Directions: Give the lines again exactly as they appear below, from the line with "Instruction: Choose the Edit IP radio button" to the line with "The image size is (581, 413).", both included, and only those lines. Leave every picture out.

Extracted entries:
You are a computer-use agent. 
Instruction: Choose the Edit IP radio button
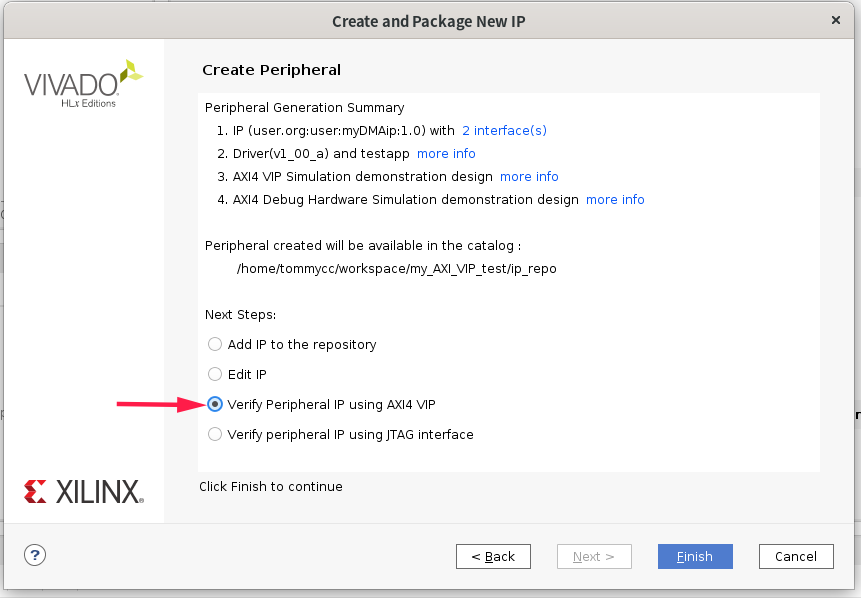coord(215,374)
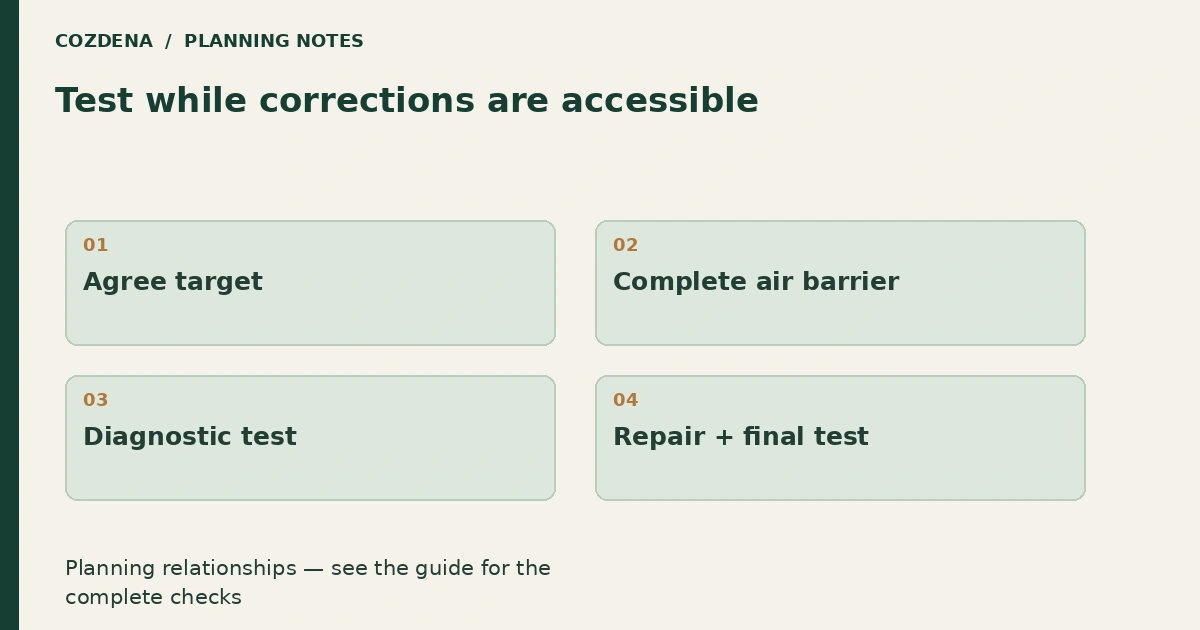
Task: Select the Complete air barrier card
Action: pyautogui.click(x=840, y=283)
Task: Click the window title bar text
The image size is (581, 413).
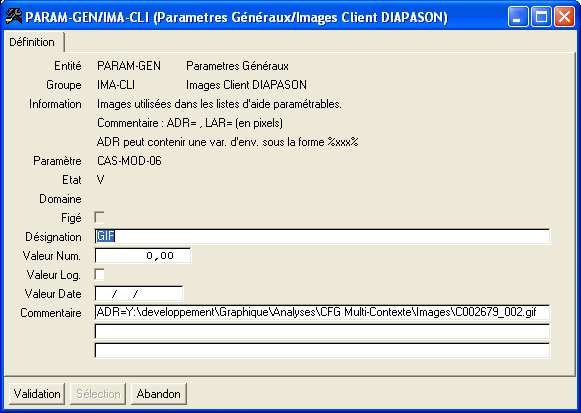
* * *
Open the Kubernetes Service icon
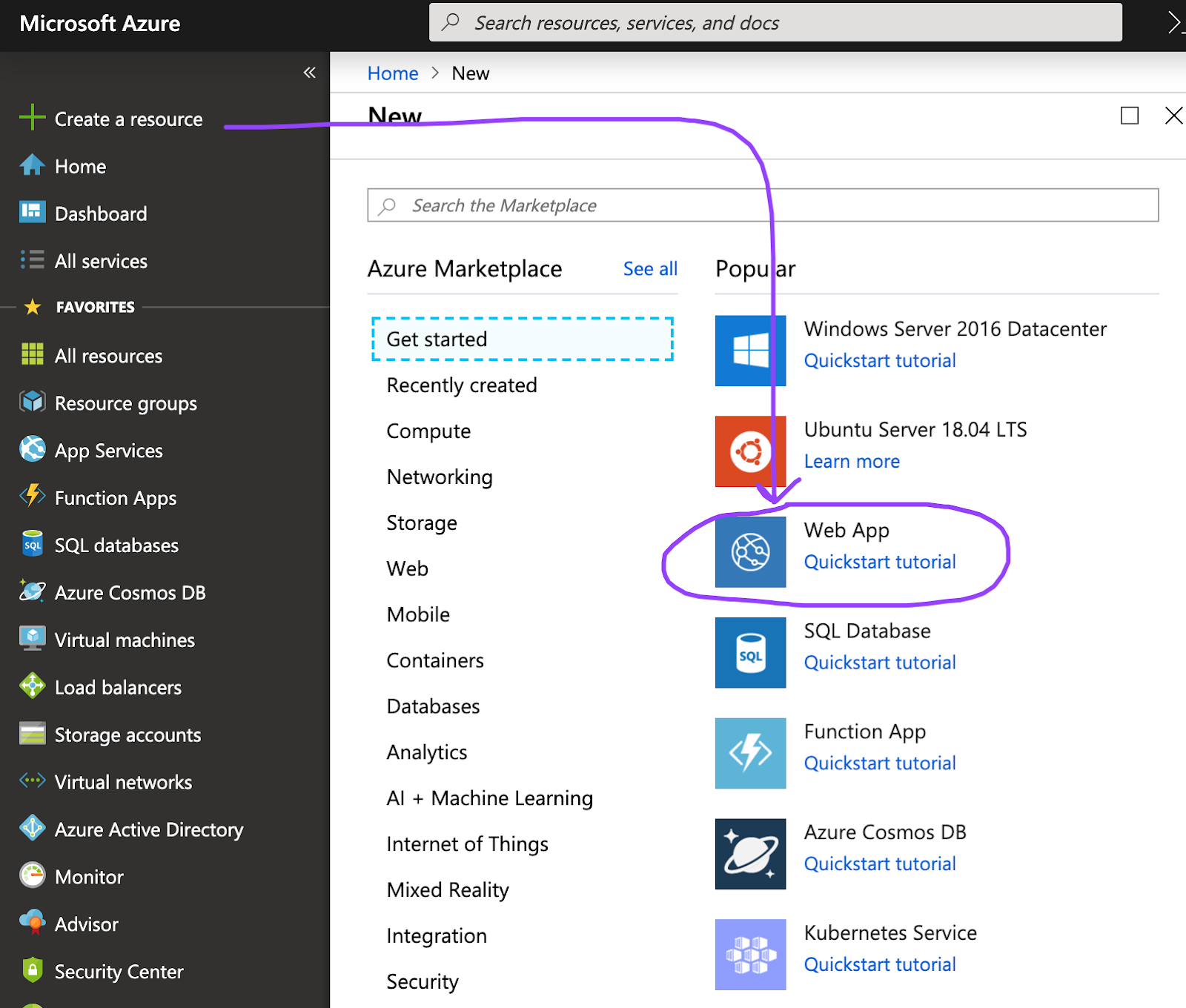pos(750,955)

Solution for this task:
Instruction: Choose the Edit IP radio button
coord(215,374)
Task: Select the Complete air barrier card
Action: pyautogui.click(x=840, y=283)
Task: Click the window title bar text
The image size is (581, 413).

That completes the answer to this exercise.